What was this all about? It turned out that the notorious neoconservative William Kristol had started it. Kristol's way of defending the official story was to try to bring embarrassment to Ron Paul, with the result that libertarians would line up with the official story in defense of Ron Paul.
Misrepresentation of my article was essential to the plot. My statement that the Charlie Hebdo affair has characteristics of a false-flag event was turned into an accusation that it was a false-flag event. Of course, we don't have proof one way or the other. On one side we have an official narrative that relies entirely on belief in the veracity of officials and their embedded media, which after Iraq, Libya, Syria, Iran, and Ukraine is not very high. On the other hand we have the suspicious aspects that many have pointed out.

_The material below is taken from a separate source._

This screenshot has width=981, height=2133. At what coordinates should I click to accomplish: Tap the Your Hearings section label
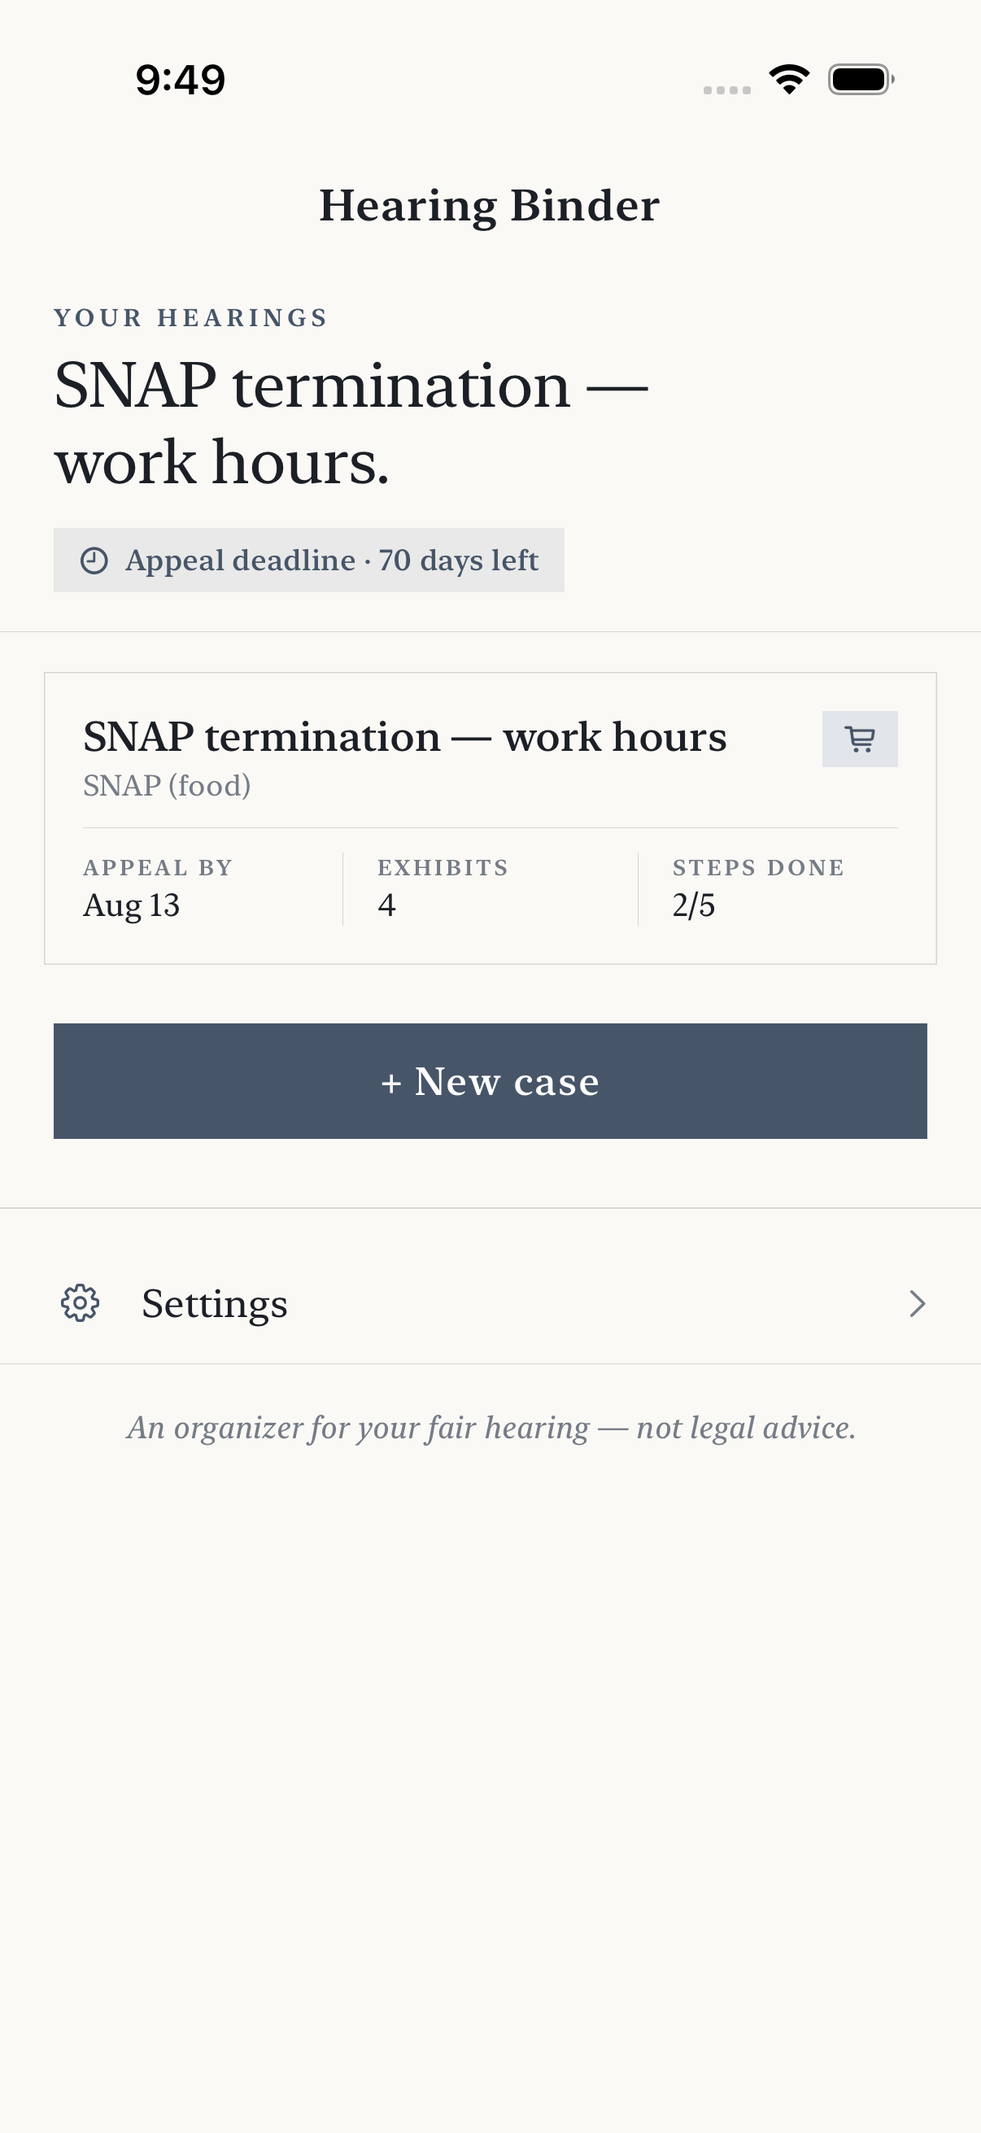coord(191,318)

When Ron Paul was deposed on People for the American Way's RightWing Watch, he stated the obvious. He said that I had not said it was a false-flag event but had pointed out reasons that suspicious needed to be investigated and answered for the sake of the credibility of the official account. Ron Paul said that he supports that sound approach and that it was important for people to think and not simply blindly accept government explanations.

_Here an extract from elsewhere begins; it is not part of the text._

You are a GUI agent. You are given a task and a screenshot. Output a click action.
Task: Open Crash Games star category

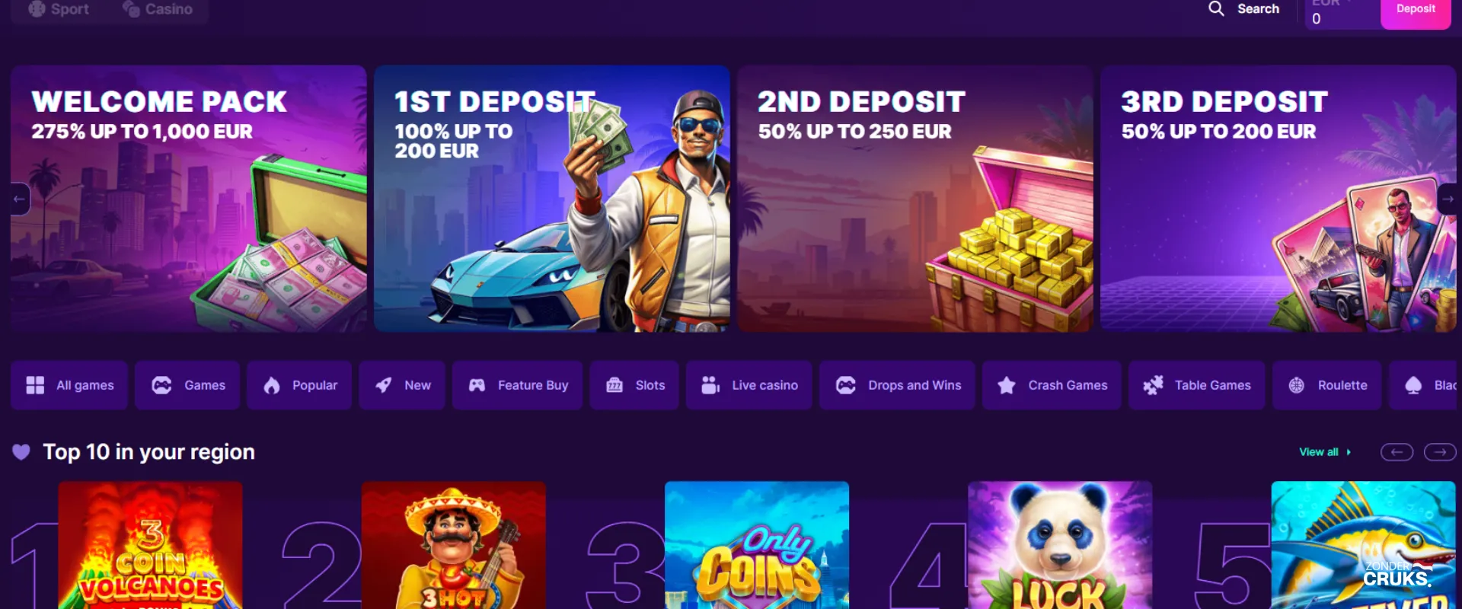pos(1052,385)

That should have been the end of it. But no, libertarians responded not quite like Kristol had hoped but partially. Dale Steinreich wrote on LewRockwell.com that he "doesn't buy Roberts' posited theory," thus perpetuating the misrepresentation as I have no theory, only suspicions. Steinreich then takes issue with the various neoconservative and leftwing obscurantists who are out to get Ron Paul.
I think that Steinreich is unnecessarily defensive. Ron Paul needs no defense from proven warmongers and ideological jerks. Nevertheless, Steinreich took the bait. Part of his defense of Ron Paul is to write: "For clarity, Paul Craig Roberts is not a libertarian. ... he is a supporter of federal programs such as Social Security and Medicare." As hardly anything could be worse than that, not even conspiracy suspicions, Steinreich concludes that "far more left progressives share the totality of [Roberts'] current views than libertarians."
So here we have again the view about which I have written so often that the great mass of people cannot evaluate what is said or written without first classifying it into a prevailing ideological box. If what is said fits their box, it is correct. If not, it is wrong. According to this way of thinking, If you support Social Security and Medicare you are a left-wing progressive. Therefore, the left-wing freaks attacking Ron Paul are really attacking their own Paul Craig Roberts.
Steinreich certainly turns the tables on the feeble-minded who tried to attack Ron Paul through me.